Relocation error - please, help!

dmitry424 · ‎02-04-2011

Hi everybody,

I compile my code with the following bash script:

LIB_PATH=/opt/intel/Compiler/11.1/073/mkl/lib/em64t/

INCLUDE_PATH=/opt/intel/Compiler/11.1/073/mkl/include/

ifort -w -c $INCLUDE_PATH"mkl_dfti.f90" -o mkl_dfti.o

ifort -static mkl_dfti.o ./my_code.f90 -L$LIB_PATH -Wl,--start-group $LIB_PATH"libmkl_intel_lp64.a" $LIB_PATH"libmkl_intel_thread.a" $LIB_PATH"libmkl_core.a" -Wl,--end-group -liomp5 -o ./my_code.sh

and have this output:

/tmp/ifortSHuua2.o: In function `MAIN__':

./my_code.f90:(.text+0x86): relocation truncated to fit: R_X86_64_PC32 against `function_calculations$STRIDES_IN.0.3'

./my_code.f90:(.text+0x8e): relocation truncated to fit: R_X86_64_PC32 against `function_calculations$STRIDES_OUT.0.3'

./my_code.f90:(.text+0x108): relocation truncated to fit: R_X86_64_PC32 against `function_calculations$LENGTHS.0.3'

./my_code.f90:(.text+0x10f): relocation truncated to fit: R_X86_64_PC32 against `function_calculations$LENGTHS.0.3'

./my_code.f90:(.text+0x116): relocation truncated to fit: R_X86_64_PC32 against `function_calculations$LENGTHS.0.3'

./my_code.f90:(.text+0xd32): relocation truncated to fit: R_X86_64_32S against `function_calculations$var$104.0.3'

./my_code.f90:(.text+0xd49): relocation truncated to fit: R_X86_64_32S against `function_calculations$var$104.0.3'

./my_code.f90:(.text+0xd6a): relocation truncated to fit: R_X86_64_32S against `function_calculations$var$108.0.3'

./my_code.f90:(.text+0xd7d): relocation truncated to fit: R_X86_64_32S against `function_calculations$var$108.0.3'

./my_code.f90:(.text+0xdba): relocation truncated to fit: R_X86_64_32S against `function_calculations$var$100.0.3'

./my_code.f90:(.text+0xdec): additional relocation overflows omitted from the output

If I add-openmp, it goes well, but later I have segmentation fault. "-mcmodel=large -shared-intel" or "-mcmodel=medium -shared-intel" doesn't change the situation at all. When I change -static to -i_dynamic, I have:

./my_code.sh: error while loading shared libraries: libiomp5.so: cannot open shared object file: No such file or directory

and

export LD_LIBRARY_PATH=/opt/intel/Compiler/11.1/073/mkl/lib/em64t:; ./my_code.sh

doesn't help.

In my code I use large 3D arrays and MKL library (Intel Fast Fourier transform). I also use EQUIVALENCE statement (between 3D and 1D arraysfor these large arrays), so, if I understand correctly, allocatable variables will not work. I have similar code, but withoutEQUIVALENCE statements, it works with ~20Gb of RAM without any problems being compiled with the same bash script.
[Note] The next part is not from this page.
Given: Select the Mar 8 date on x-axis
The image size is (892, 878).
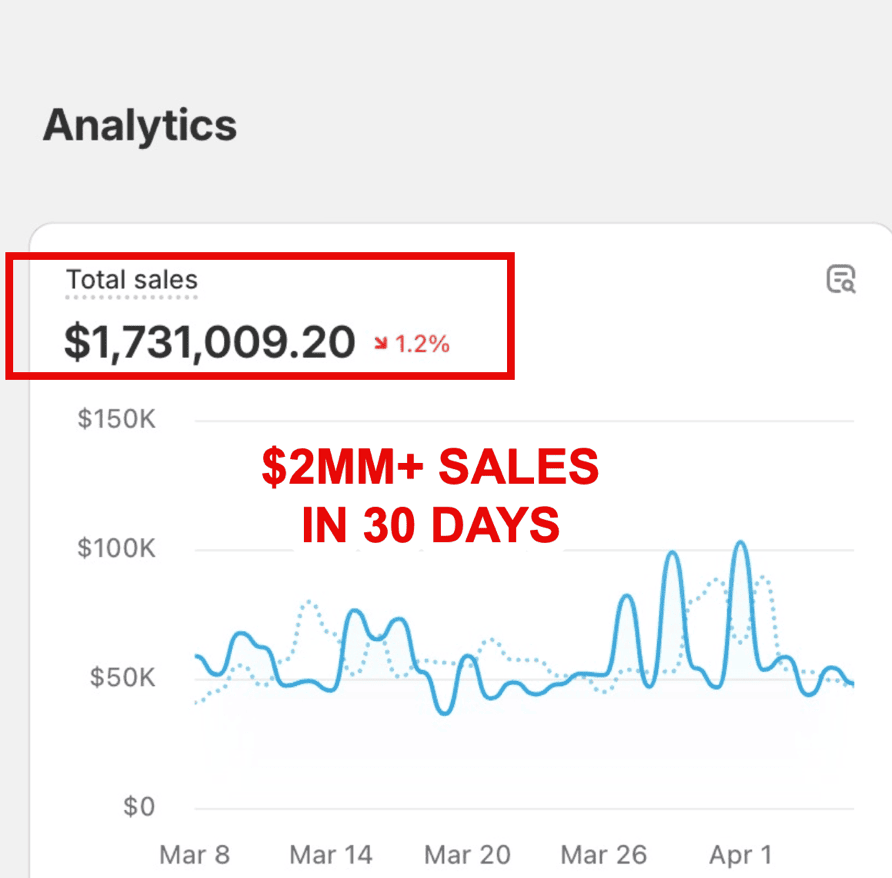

Could you please write me, is it possible to solve the problem without rewriting my code (especially, not removingEQUIVALENCE)?

Thank you very much in advance!

dmitry424 · ‎02-05-2011

P.S.Below is how my code initially looked like (with 3D arrays). It is fast, readable, but doesn't work with npt>=256 (I need equivalent 1D arraysBx_1D,By_1D,Bz_1D to work with 3D FFT).

program prog

Use MKL_DFTI

integer, parameter :: npt = 128

FUNCTION_RESULT = function_calculations(...);

contains

function function_calculations(...)

IMPLICIT NONE

real(DP) :: Bx(npt,npt,npt), By(npt,npt,npt), Bz(npt,npt,npt)

real(DP) :: Bx_1D(npt**3), By_1D(npt**3), Bz_1D(npt**3)

equivalence (Bx_1D, Bx);

equivalence (By_1D, By);

equivalence (Bz_1D, Bz);

CODE

end function

end program

I rewrote the above code to work with 3D arrays as 1D arrays. It doesn't use EQUIVALENCE, it is slower with npt=128, significantly less readable, but it works with npt=256, 512, etc.

program prog

Use MKL_DFTI

integer, parameter :: npt=128

FUNCTION_RESULT = function_calculations(npt, ...);

contains

function function_calculations(npt, ...)

IMPLICIT NONE

integer :: npt ...

real(DP) :: Bx(npt**3), By(npt**3), Bz(npt**3)

CODE

end function

end program

Interesting that here I define "npt" variable two times - as global parameter, and then inside "function_calculations". I can remove "npt" definition in"function_calculations" and call this function the same style as I did in 3D code, "FUNCTION_RESULT = function_calculations(...)", but this leads to the same problems I described in my initial post in this thread: to relocation error. I.e. if I remove "npt" definition inside "function_calculations", I cannot compile this code with npt>=256.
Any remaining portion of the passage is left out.